DATA PROVIDED:
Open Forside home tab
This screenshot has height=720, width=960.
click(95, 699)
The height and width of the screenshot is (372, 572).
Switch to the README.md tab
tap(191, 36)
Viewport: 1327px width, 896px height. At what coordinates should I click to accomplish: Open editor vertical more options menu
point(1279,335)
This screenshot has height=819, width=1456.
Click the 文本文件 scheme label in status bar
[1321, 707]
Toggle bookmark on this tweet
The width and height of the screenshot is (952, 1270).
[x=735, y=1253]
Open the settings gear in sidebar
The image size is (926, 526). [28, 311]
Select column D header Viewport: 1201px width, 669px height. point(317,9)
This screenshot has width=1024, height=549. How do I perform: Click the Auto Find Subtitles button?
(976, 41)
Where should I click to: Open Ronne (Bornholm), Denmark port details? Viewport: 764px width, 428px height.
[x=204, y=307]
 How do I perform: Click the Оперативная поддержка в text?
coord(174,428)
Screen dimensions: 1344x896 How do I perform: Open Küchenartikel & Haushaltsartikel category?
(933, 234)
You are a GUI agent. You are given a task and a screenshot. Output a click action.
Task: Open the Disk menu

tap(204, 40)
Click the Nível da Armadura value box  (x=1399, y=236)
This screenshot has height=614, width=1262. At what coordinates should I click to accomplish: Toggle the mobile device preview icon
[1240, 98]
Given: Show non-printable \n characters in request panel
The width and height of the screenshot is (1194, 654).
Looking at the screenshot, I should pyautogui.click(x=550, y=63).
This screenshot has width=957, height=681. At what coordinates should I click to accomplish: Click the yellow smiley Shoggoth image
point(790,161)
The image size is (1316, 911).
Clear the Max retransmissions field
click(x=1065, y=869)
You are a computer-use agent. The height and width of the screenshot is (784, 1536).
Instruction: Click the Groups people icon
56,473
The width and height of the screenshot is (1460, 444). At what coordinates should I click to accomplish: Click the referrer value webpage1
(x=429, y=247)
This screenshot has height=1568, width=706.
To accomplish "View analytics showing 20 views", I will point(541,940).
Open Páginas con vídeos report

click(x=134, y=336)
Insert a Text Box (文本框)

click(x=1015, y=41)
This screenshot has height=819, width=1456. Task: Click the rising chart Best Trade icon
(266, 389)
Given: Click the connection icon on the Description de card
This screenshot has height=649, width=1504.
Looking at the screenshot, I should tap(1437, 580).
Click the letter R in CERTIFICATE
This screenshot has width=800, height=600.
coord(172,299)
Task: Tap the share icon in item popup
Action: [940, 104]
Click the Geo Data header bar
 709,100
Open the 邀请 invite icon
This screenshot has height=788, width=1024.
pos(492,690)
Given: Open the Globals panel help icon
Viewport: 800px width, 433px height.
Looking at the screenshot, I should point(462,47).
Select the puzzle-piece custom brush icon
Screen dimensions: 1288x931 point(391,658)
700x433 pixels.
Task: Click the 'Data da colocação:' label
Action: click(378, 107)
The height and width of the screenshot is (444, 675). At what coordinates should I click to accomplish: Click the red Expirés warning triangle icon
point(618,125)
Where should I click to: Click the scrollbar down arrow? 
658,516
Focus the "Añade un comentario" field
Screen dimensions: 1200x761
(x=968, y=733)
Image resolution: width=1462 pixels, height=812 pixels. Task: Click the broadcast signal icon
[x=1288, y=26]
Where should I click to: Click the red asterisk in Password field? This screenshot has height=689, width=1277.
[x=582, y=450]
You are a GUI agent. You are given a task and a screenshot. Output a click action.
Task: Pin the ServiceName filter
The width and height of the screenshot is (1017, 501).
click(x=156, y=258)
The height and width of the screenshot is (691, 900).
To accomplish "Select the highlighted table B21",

TASK DIRECTIONS: Pull out every line of the records above that contains the word "pixels".

SOLUTION FOR THIS PROBLEM:
700x433 pixels.
Image resolution: width=1462 pixels, height=812 pixels. Task: Click the broadcast signal icon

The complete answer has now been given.